* Given problem 1
Answer these from the passage on national debt and "full faith and credit":
(a) What amount of debt does the passage say is levied on a newborn?
(b) Which government agency is named as one backed by the full faith and credit of the U.S. government?
(c) How many signers of the Declaration of Independence does the passage mention?
* Given problem 2
Write the next part of the passage on a newborn's share of the national debt and "full faith and credit," picking up after its final sentence.

A deeper and more troubling question is what does Congress do when it proposes to third party private bankers and governments in the investment industry that this $528,000 debt and all debts like it, although impossible to pay down or perform under, is actually a valid contract upon which these creditors can rely. When America uses the phrase “full faith and credit” as an inducement for investors to purchase American bonds and securities (i.e., like treasury bills) is not America including our newborn’s guarantee of his or her $528,000 levied debt in that full faith and credit and thereafter pledging it as a guaranteed to the creditors that this debt is valid and collectible?
“SOURCE: A phrase used to describe the unconditional guarantee or commitment by one entity to back the interest and principal of another entity’s debt. This full faith and credit commitment is typically employed by a government to help lower the borrowing costs of a smaller, less stable government or a government-sponsored agency. When this occurs, the smaller government or agency takes on the backer’s credit quality.
Investopedia explains ‘Full Faith And Credit ‘ The Government National Mortgage Association (Ginnie Mae) is one example of a government agency that is backed by the full faith and credit of the U.S. government. It is generally accepted that the U.S. government will never default on its loan obligations. The full faith and credit of the U.S. government essentially confers risk-free status to securities such as U.S. Treasuries. Similarly, securities backed by Ginnie Mae mortgages have lower yields than other mortgage-backed securities because they are assumed to carry less risk.” See also explanation here: Are long-term U.S. government bonds risk-free?
Finally, given all that has been discussed, a related question is whether enforceability of this $528,000 debt against this newborn child is a lawful act in light of the words in the Declaration of Independence:
“… We hold these truths to be self-evident, that all men are created equal, that they are endowed by their Creator with certain unalienable rights, that among these are life, liberty and the pursuit of happiness….”
For this question, we must ask, what did Thomas Jefferson mean when he penned the words? We must also ask what is the likelihood he discussed what he meant with all the 55 signers of the Declaration of Independence? Finally can we discern from the writings of Thomas Jefferson answers to these questions?

* Record list
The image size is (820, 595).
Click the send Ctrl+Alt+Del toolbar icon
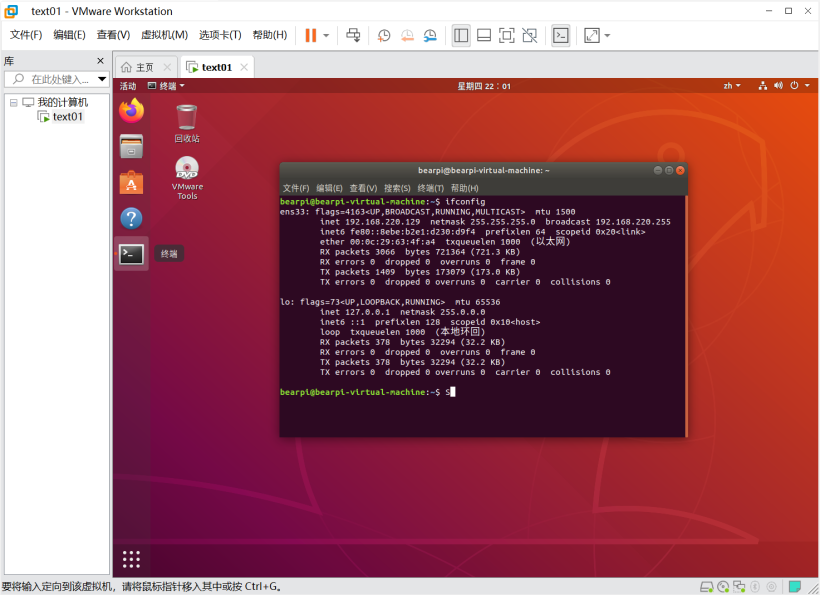click(353, 35)
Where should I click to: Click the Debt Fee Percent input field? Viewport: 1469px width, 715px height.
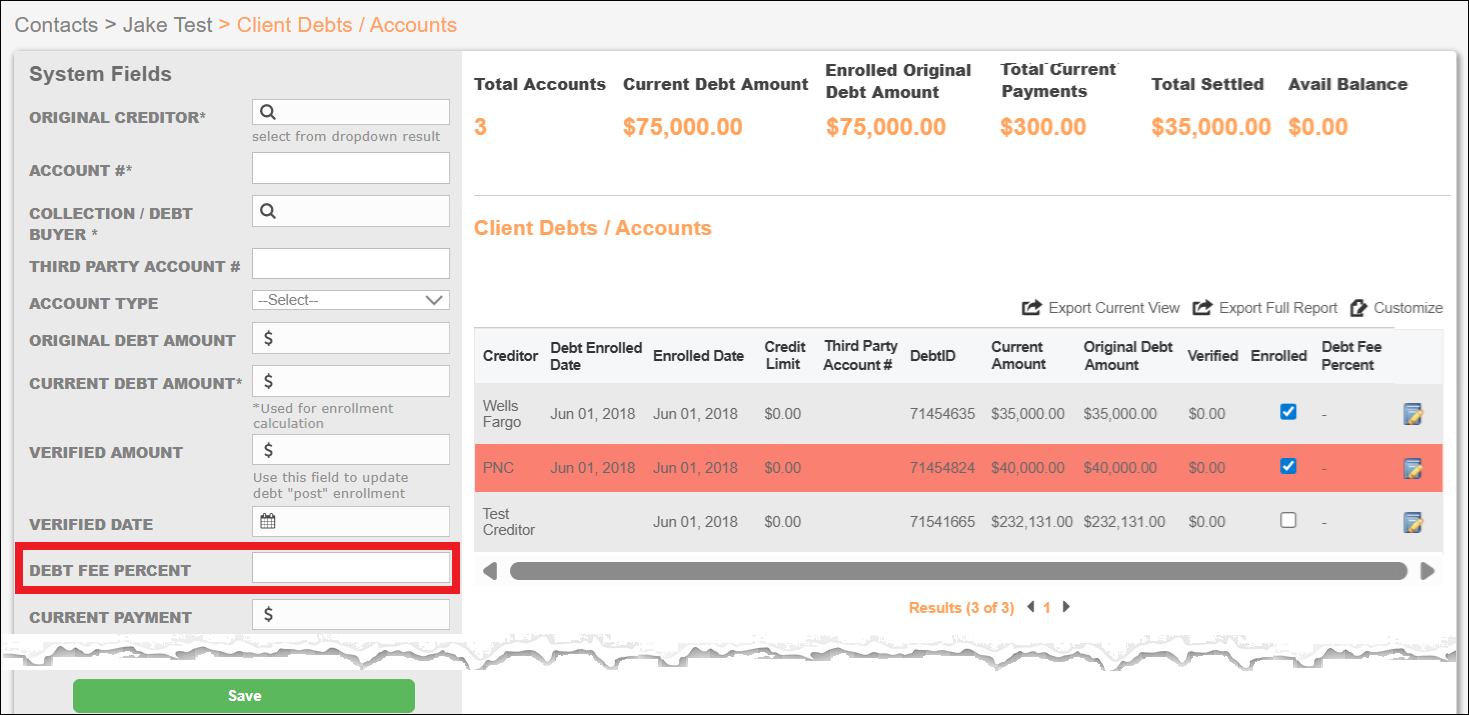coord(351,568)
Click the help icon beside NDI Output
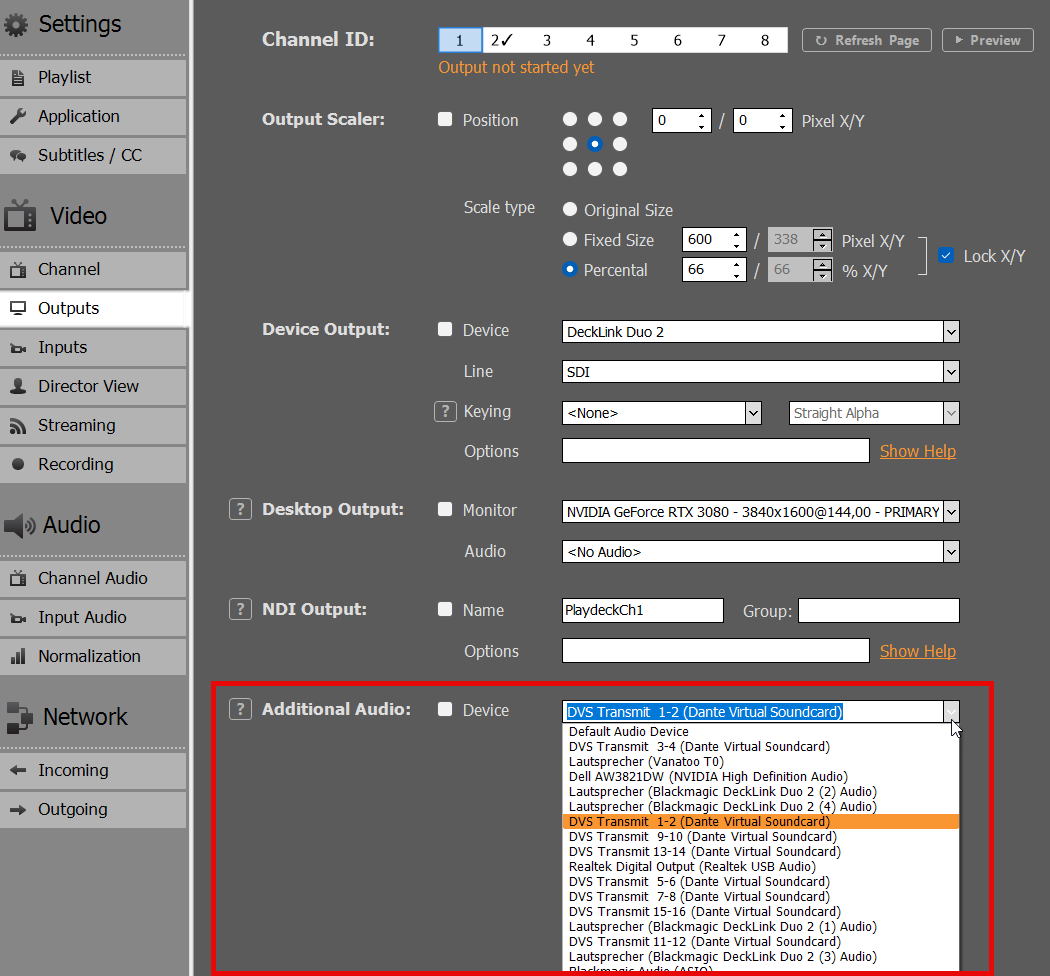Viewport: 1050px width, 976px height. coord(240,609)
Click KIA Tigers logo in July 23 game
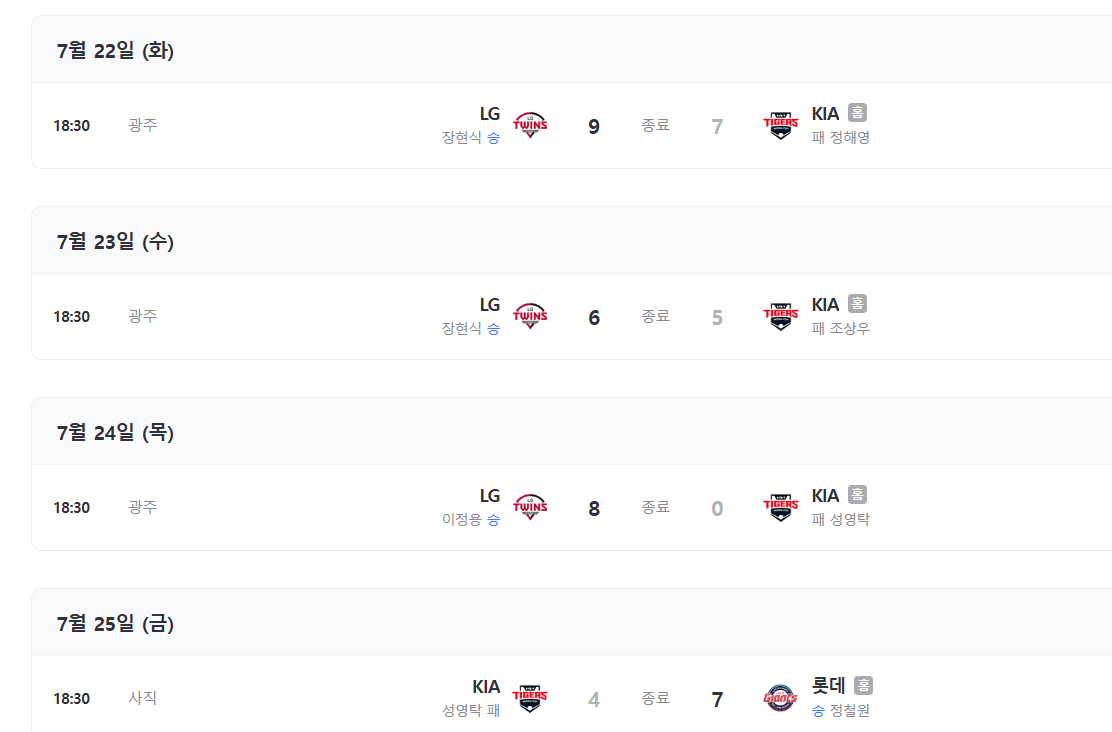Screen dimensions: 1112x732 780,316
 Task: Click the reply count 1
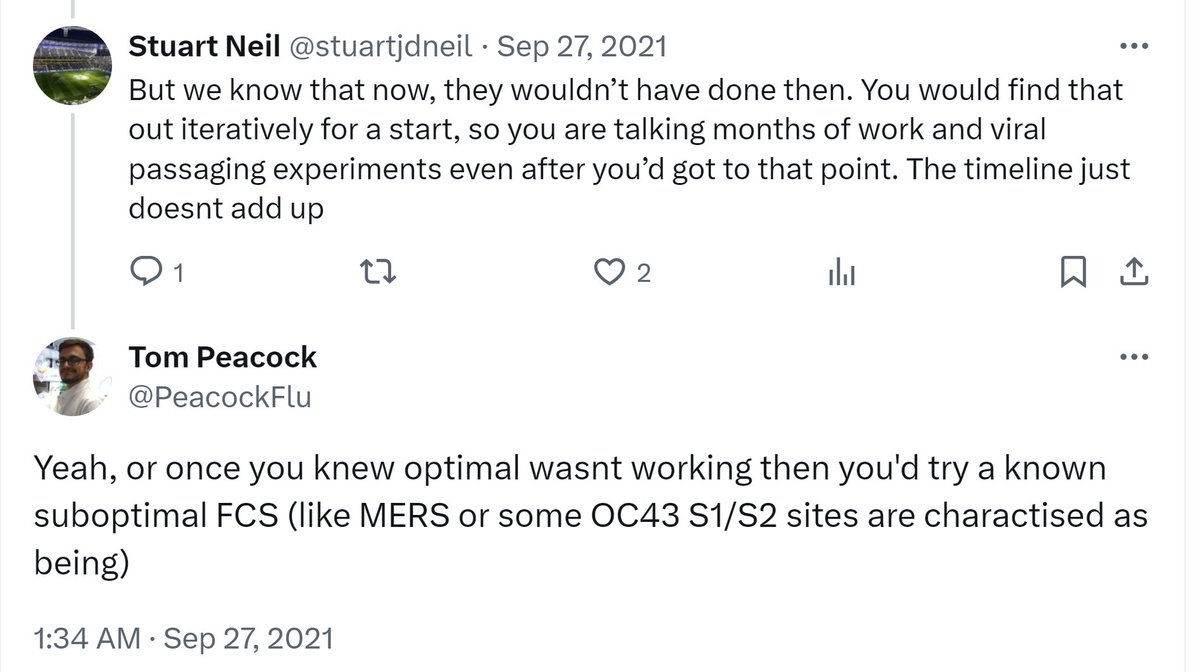pos(178,273)
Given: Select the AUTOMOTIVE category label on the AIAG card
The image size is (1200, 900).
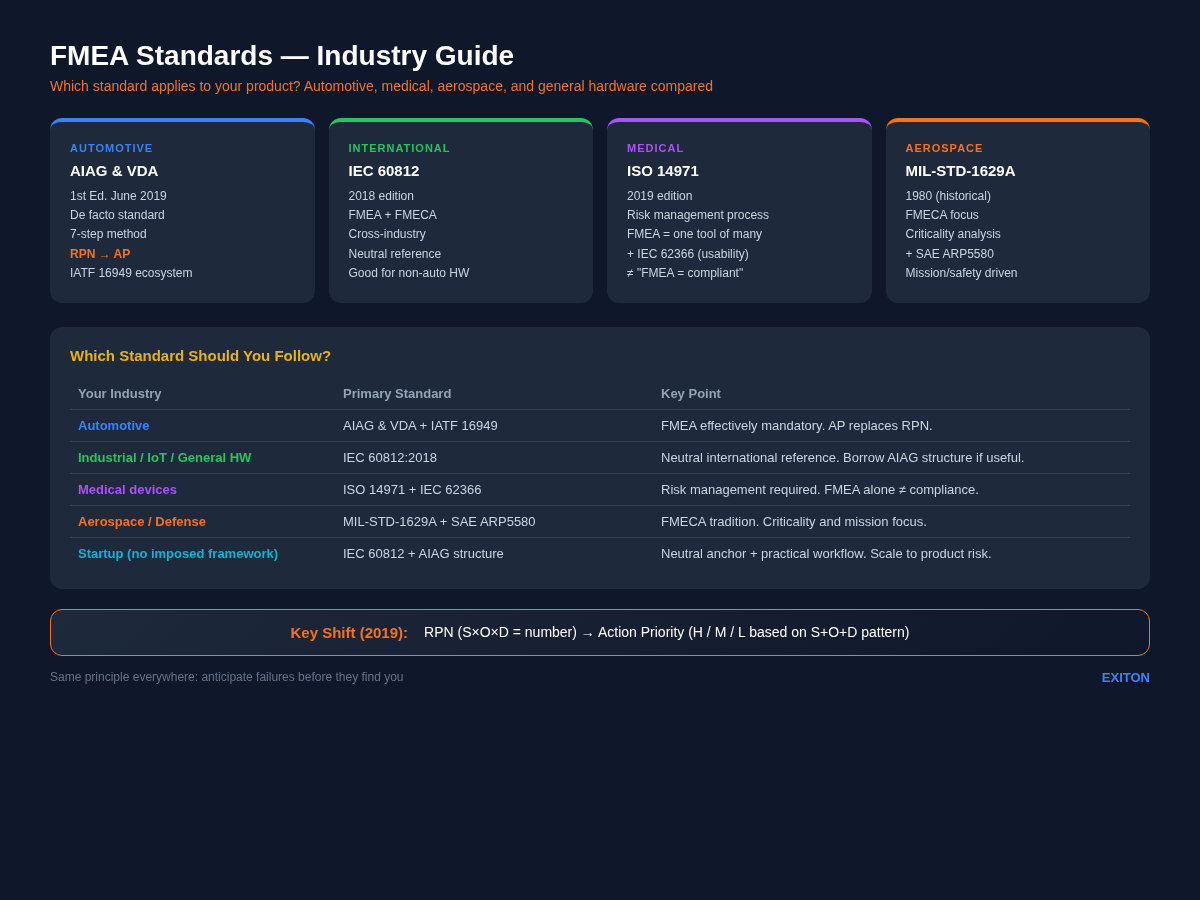Looking at the screenshot, I should (x=111, y=148).
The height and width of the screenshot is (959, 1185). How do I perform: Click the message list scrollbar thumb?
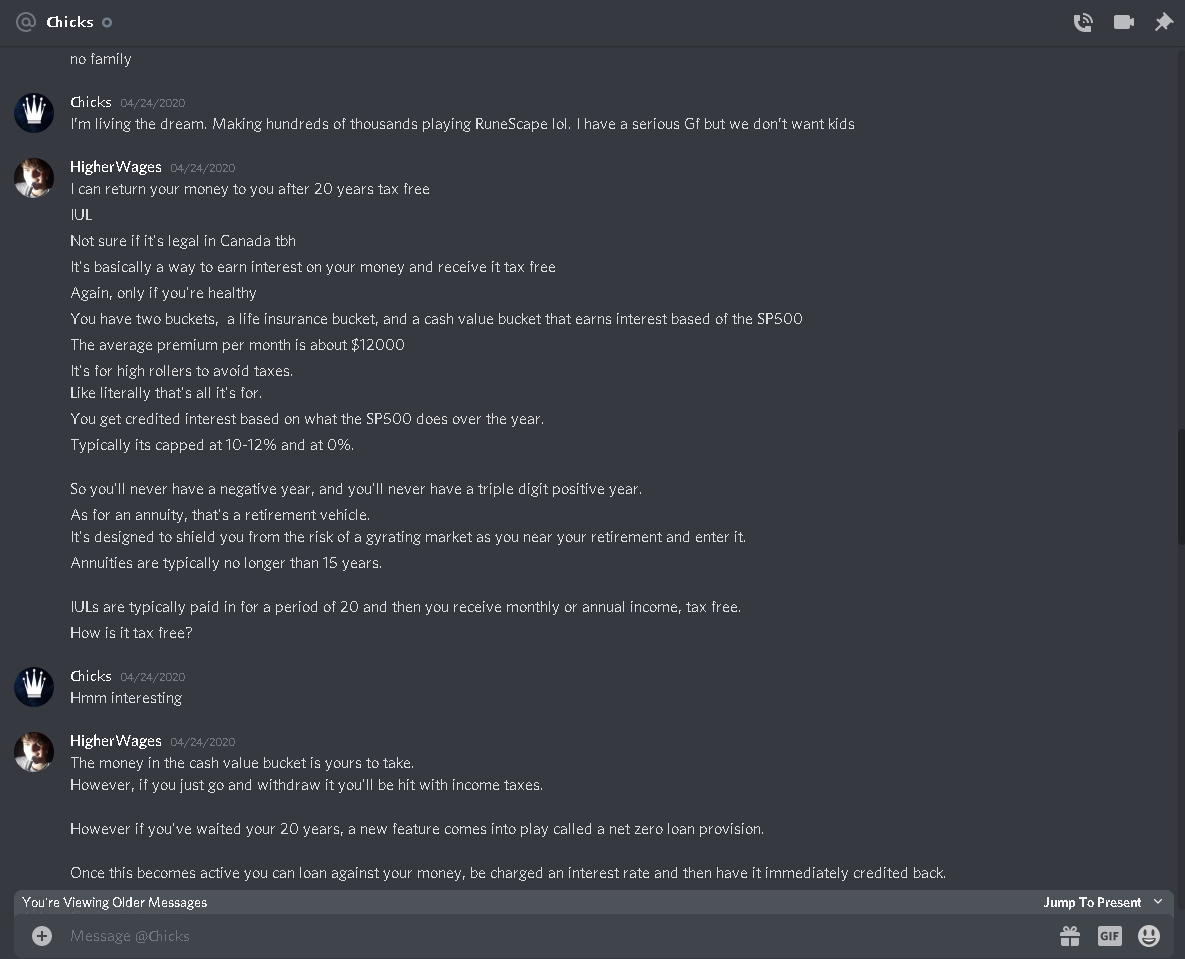pyautogui.click(x=1180, y=486)
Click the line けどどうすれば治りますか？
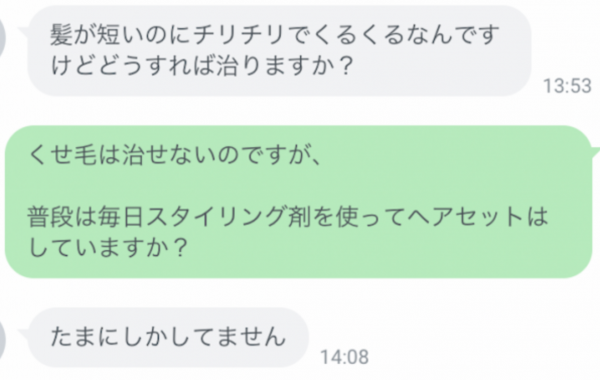This screenshot has height=380, width=600. (x=201, y=66)
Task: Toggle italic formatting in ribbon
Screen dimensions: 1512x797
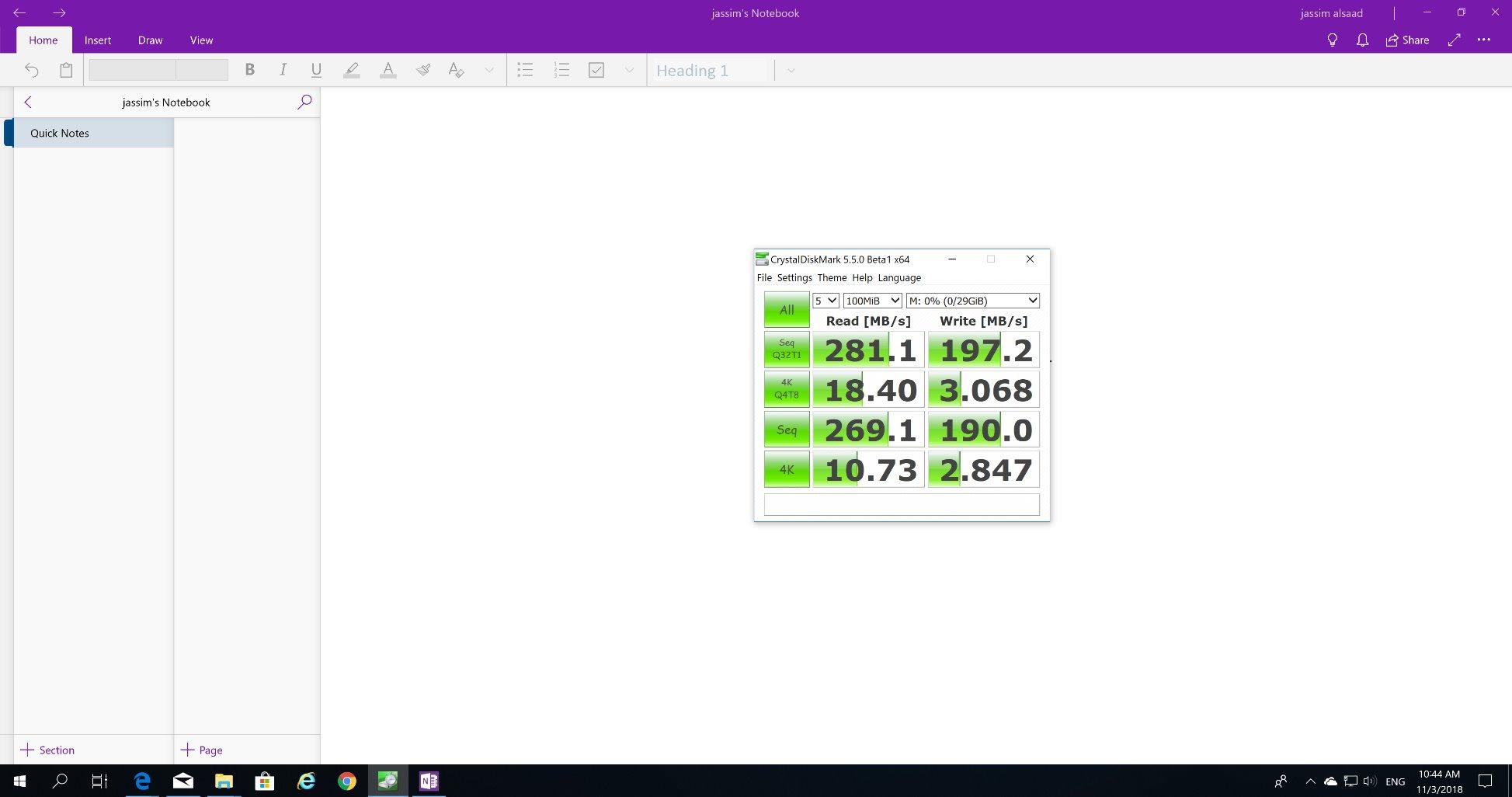Action: 283,70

* Written answer 1
(a) $528,000
(b) The Government National Mortgage Association (Ginnie Mae)
(c) 55

* Written answer 2
First, in America, are all babies born equal as a practical matter? If some people are born into conditions where the parents or grandparents placed them into a set of circumstances where they have enough financial freedom so as to not be impacted by this non-consensual debt of $528,000/household and another child is born into circumstances below the poverty line, can anyone honestly say those two children are born equal? The answer is obvious.
The average rent or mortgage costs of 33% arguably impacts a person making $17/hour very differently from someone making $100/hour or even $1000/hour. Why? The person making the latter two examples is not forced to decide between paying the rent or buying groceries or paying for health care, because their percentage of their income is impacted quite differently.
Thomas Jefferson’s Intentions.
So what did Thomas Jefferson intend when he wrote these words? The answer may very well surprise the reader. As will be seen, absolute and natural rights differ from civil rights in many ways. In Jefferson’s mind what were unalienable rights and from whom did Jefferson receive this doctrine?
The preamble to the Declaration of Independence has been extensively scrutinized and subjected to in-depth reading. Though its content may be “self-evident,” every single linguistic and conceptual component has been repeatedly and comprehensively dissected since 1776. Jefferson’s first draft of the Declaration of Independence differed from the final version because “sacred & undeniable” truths became “self-evident” truths. Some attribute this change in the three drafts to Benjamin Franklin’s comments.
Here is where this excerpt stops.